You should take advantage of Scopes and Collections if you want to map your legacy RDBMS to a document database or if you’re trying to consolidate hundreds of microservices and/or tenants into a single Couchbase cluster (resulting in much lower TCO).

In this article, I’ll go over how you can plan your migration from an older Couchbase version to using Scopes and Collections in Couchbase 7.0.

High-Level Migration Steps

The following are the high level steps of migrating to Scopes and Collections in Couchbase 7.0.

Not all steps are essential: it all depends on your use case and particular technology requirements. I’ll walk you through the details of each of these steps in subsequent sections.

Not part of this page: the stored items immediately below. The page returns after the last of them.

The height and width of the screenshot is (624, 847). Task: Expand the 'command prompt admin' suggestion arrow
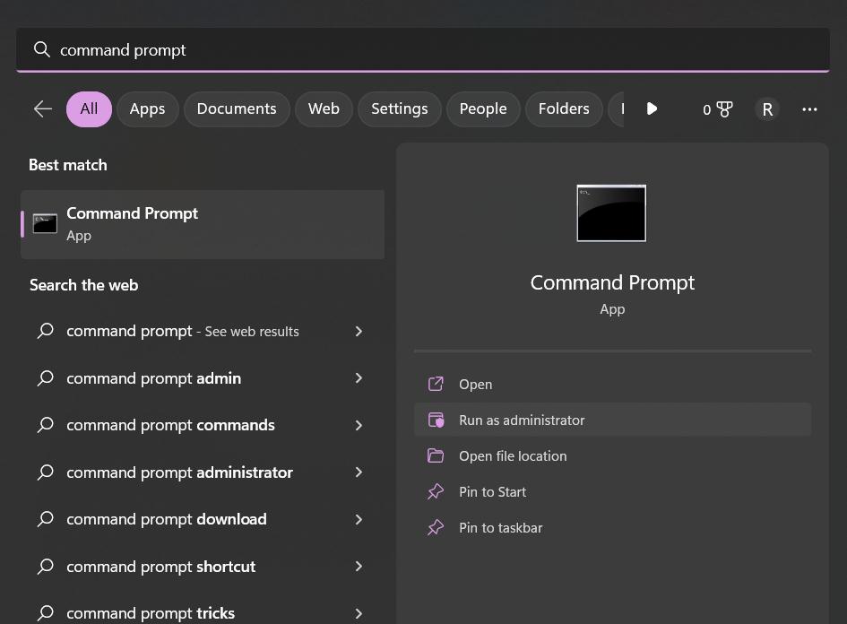[x=359, y=378]
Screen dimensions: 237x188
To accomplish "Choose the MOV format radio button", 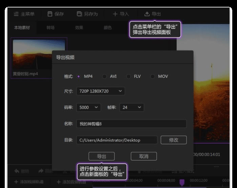I will (x=153, y=76).
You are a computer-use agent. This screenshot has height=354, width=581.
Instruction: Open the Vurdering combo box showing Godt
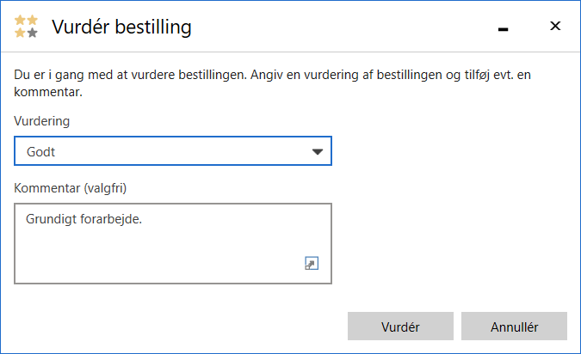(x=172, y=151)
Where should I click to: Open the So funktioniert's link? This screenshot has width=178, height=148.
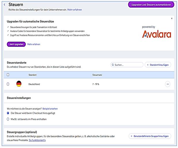[x=37, y=140]
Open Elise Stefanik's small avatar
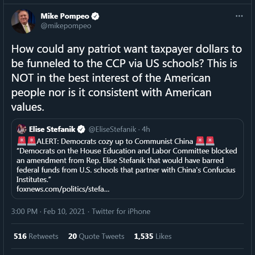 click(x=22, y=129)
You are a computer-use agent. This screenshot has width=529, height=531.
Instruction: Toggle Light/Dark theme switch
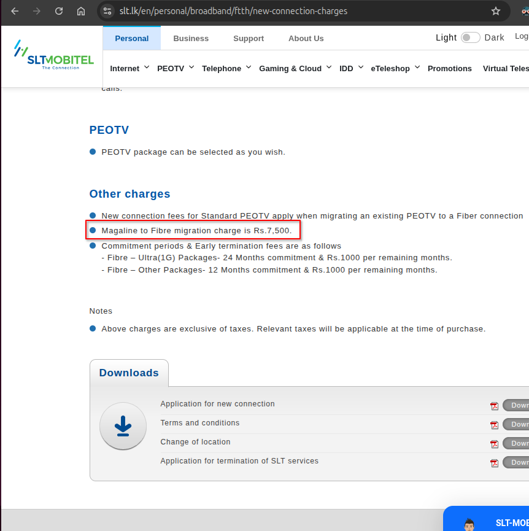[x=470, y=37]
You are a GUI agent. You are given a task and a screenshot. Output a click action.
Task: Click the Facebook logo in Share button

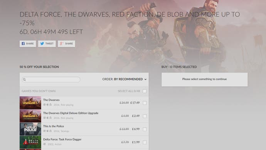[x=23, y=44]
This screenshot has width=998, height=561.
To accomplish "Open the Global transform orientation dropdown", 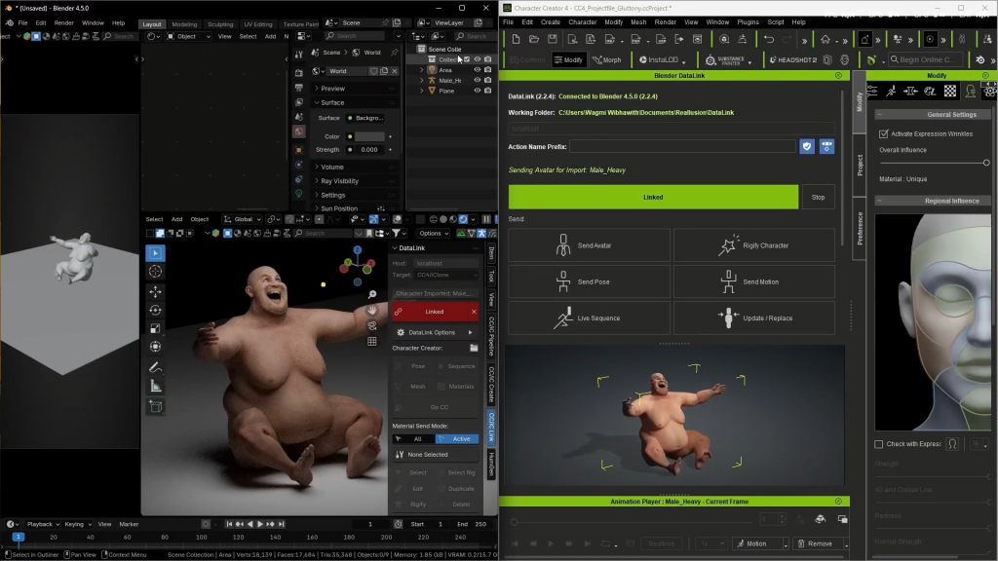I will (x=243, y=219).
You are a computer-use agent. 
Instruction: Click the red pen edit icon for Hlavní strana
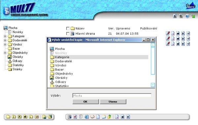coord(168,33)
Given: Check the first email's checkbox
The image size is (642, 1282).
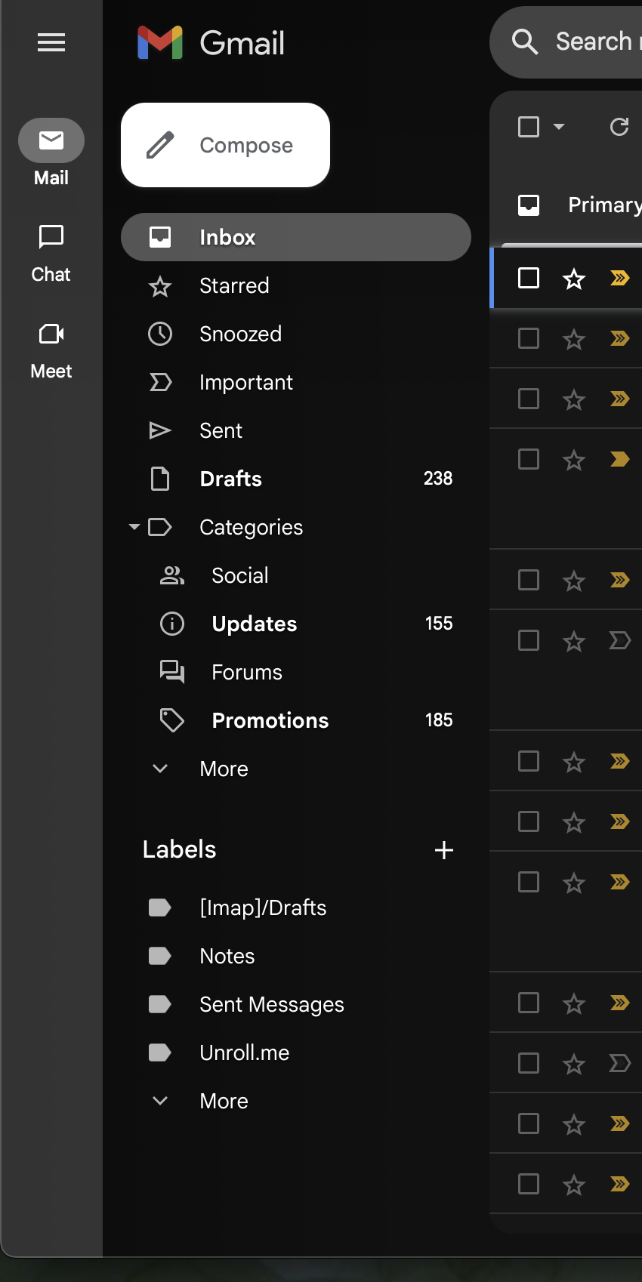Looking at the screenshot, I should pyautogui.click(x=529, y=278).
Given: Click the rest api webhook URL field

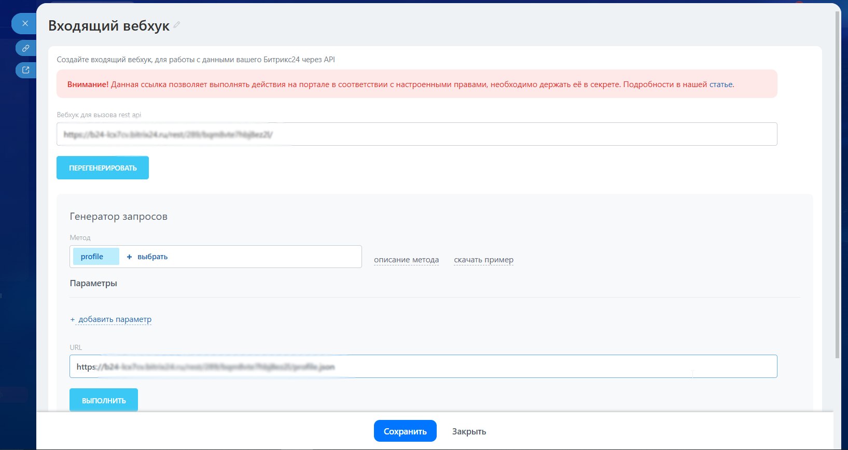Looking at the screenshot, I should click(416, 134).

  1. Upgrade to Couchbase Server 7.0
  2. Plan your Scopes and Collections strategy: Determine what Buckets, Scopes, Collections and indexes you need. Determine the mapping from old Bucket(s) to new Bucket(s)/Scope(s)/Collections. Write scripts to create Scopes, Collections and indexes.
  3. Migrate your application code: This application code is your Couchbase SDK code including N1QL queries.
  4. Data migration: Determine if an offline strategy works for your deployment or if you need an online migration. Take action accordingly.
  5. Plan and implement your database security strategy: Determine what Users and Role assignments you need. Create scripts to manage these assignments.
  6. Go live with your new Collections-aware application
  7. Setup XDCR and setup Backup for your Couchbase database

Upgrade to Couchbase 7

Here’s what you need to know about upgrading to Couchbase Server 7.0:

    • Every Bucket in 7.0+ has a _default Scope with a _default Collection in it.
    • Upgrading to Couchbase 7.0 moves all data in the Bucket to the _default Collection of the Bucket.
    • There is no impact to existing applications. For example, an SDK 2.7 reference to Bucket B automatically resolves to B._default._default (referencing the _default Scope and Collection, respectively).

The diagram below illustrates how data is organized in Buckets, Scopes and Collections after migrating data from Couchbase 6 to Couchbase 7.

Migrating data to Couchbase 7 with Scopes and Collections

If you do not wish to use named Scopes and Collections, stop right here.

But if you’re ready to use this new data organization feature, read on.

Plan Your Scopes and Collections Strategy

Below are the most common database migration scenarios that I’ve come across. Your migration scenario might be different and mileage may vary.

Consolidation: From Multiple Buckets to Collections in a Single Bucket

One common scenario is when you’re trying to lower your total cost of ownership (TCO) by consolidating multiple Buckets into a single Bucket.

A cluster can only have up to 30 Buckets, whereas you can have 1000 Collections per cluster, allowing for much higher density. This is a common scenario for microservices consolidation.

Consolidating Couchbase Buckets into a single Bucket with multiple Collections

The diagram above shows all target Collections belonging to the same Scope. But you could just as well have the target Collections belong in different Scopes.

Splitting: From Single Bucket to Multiple Collections in a Bucket

Another common scenario is to migrate the data that resides within a single Bucket and split it out into multiple Collections (within the same Bucket).

You might have previously qualified different types of data with a type = foo field or with a key prefix like foo_key. Now these data types can each live in their own Collection, giving you the advantages of logical isolation, security isolation, replication and access control.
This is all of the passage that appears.